WASHINGTON, May 31, 1997 – While the June 1998 deadline for U.S. troop withdrawal from Bosnia remains firm, President Clinto said, European officials must speed up reconstruction efforts.

Civil reconstruction is not on schedule, Clinton said in London May 29, during his first official visit with newly elected British Prime Minister Tony Blair. "A lot of the elements of the Dayton peace process are not going as fast as they should," he said. The two leaders discussed progress in the Balkan country during their meeting.

Training and placing local police is one example where progress is lacking, Clinton said. Stabilization forces are escorting and protecting returning refugees. "A lot of that could be done by civilian police if we were on schedule," he said.

Queried by British reporters on whether U.S. troops will leave as scheduled, Clinton replied: "I don't think we ought to be talking about how we're going to leave; I think we ought to be talking about what we're going to do tomorrow and next week and next month."

Much work is needed over the next 13 months to allow the Dayton peace accords to move forward, Clinton said. "If we work like crazy the next 13 months, do I believe we can fulfill our mission and they can go forward? Yes, I do. But I think we're going to have to make some very tough decisions."

Clinton said U.S. and European leaders have reviewed the situation and now are putting a team together to get reconstruction moving. In the meantime, stabilization forces continue their mission of providing a secure, stable environment so reconstruction can proceed.

Defense Secretary William S. Cohen, reinforced Clinton's commitment to the June 1998 deadline. "The military has done its job," Cohen said to reporters at Offutt Air Force Base, Neb., May 29. Peace has been sustained and warfare ended between the Bosnian groups, he said.

As a result of the NATO forces' commitment and sacrifice, Cohen said, the people of that region have had "three successive springs of no slaughter, no ethnic conflict, houses not being bombed, Sniper's Alley being quiet and children not being targeted."

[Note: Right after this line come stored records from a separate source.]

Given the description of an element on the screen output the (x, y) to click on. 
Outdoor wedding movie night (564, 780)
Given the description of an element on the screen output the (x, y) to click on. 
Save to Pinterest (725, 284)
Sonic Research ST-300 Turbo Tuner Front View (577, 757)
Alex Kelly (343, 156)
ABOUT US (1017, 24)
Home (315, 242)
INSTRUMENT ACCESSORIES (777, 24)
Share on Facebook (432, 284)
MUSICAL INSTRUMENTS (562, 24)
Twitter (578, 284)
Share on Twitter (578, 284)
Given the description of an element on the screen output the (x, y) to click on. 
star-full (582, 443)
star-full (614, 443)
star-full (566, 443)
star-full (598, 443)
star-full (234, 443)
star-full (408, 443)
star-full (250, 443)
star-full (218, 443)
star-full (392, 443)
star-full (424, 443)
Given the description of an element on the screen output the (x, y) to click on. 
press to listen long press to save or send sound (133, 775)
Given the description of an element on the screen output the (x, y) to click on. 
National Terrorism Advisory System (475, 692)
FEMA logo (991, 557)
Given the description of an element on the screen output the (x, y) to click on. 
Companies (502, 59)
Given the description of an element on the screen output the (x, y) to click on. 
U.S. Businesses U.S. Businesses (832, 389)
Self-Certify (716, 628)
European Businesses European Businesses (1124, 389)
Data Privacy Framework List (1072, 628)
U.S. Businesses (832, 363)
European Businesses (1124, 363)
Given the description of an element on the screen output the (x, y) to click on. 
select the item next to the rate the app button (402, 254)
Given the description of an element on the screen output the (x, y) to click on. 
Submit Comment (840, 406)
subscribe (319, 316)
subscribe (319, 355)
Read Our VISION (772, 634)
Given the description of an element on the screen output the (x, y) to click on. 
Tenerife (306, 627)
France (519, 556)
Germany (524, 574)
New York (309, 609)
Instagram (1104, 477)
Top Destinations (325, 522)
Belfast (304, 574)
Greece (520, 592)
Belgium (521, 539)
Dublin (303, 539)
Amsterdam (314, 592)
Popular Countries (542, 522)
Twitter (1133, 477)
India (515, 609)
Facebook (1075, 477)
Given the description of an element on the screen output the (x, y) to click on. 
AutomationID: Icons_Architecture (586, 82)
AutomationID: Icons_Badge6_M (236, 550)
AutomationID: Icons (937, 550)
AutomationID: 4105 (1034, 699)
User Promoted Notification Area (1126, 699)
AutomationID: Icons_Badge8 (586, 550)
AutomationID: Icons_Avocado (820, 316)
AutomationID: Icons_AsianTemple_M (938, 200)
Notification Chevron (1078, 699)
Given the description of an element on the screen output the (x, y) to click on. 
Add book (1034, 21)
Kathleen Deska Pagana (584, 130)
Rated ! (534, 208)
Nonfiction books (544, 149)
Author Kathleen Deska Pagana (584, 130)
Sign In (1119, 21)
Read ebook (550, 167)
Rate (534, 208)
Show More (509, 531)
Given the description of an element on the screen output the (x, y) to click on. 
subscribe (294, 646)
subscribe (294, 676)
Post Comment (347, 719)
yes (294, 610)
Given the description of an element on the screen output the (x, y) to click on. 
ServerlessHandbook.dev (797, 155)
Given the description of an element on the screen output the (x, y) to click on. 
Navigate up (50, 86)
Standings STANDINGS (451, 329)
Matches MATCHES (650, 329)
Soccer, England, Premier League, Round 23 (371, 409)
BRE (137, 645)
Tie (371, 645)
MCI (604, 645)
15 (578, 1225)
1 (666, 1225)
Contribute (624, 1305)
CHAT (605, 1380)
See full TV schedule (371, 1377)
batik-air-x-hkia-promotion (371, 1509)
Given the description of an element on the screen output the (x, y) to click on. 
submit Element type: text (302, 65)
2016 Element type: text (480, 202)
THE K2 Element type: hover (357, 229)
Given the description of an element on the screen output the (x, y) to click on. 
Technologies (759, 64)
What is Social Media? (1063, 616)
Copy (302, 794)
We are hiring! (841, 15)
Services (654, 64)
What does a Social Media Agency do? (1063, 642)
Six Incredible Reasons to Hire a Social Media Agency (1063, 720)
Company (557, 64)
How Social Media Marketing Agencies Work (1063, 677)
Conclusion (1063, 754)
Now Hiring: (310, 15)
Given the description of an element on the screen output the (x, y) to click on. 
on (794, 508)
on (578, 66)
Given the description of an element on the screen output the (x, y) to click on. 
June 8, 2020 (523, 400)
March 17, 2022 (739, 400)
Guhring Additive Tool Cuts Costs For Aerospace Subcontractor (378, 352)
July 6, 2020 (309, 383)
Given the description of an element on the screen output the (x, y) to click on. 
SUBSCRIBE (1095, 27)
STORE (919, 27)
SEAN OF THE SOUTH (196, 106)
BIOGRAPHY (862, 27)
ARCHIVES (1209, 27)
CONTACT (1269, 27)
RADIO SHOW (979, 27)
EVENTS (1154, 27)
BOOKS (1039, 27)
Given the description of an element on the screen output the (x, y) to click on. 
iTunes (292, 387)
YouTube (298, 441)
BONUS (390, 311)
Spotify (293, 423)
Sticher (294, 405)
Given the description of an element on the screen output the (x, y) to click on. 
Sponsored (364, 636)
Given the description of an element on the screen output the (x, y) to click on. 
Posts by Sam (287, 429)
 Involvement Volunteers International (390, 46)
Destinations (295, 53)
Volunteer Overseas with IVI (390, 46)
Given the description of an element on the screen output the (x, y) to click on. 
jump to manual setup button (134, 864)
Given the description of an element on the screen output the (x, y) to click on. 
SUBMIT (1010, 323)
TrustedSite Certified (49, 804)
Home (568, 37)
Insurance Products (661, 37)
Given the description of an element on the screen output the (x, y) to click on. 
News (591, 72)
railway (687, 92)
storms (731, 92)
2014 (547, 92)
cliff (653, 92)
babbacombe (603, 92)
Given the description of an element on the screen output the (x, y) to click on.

But the other half of the equation hasn't measured up, Cohen said. "We haven't seen the flow of capital going into the region ... . We have not seen the formation of an international police force that can help in carrying out the mission of resettling the refugees and help to monitor the elections coming up in September."

NATO said the stabilization force mission will end in June 1998, Cohen said, adding there is strong support in Congress for withdrawing at that time. "I think Congress will insist that we try to focus our energies in the next year upon completing the Dayton accord so we can leave when the mission ends and know we've been successful," he said.

By the end of next year, Cohen said, the United States will have spent more than $6 billion on operations in Bosnia. "I believe those kind of resources have to be devoted to other matters, particularly our modernization program," he said.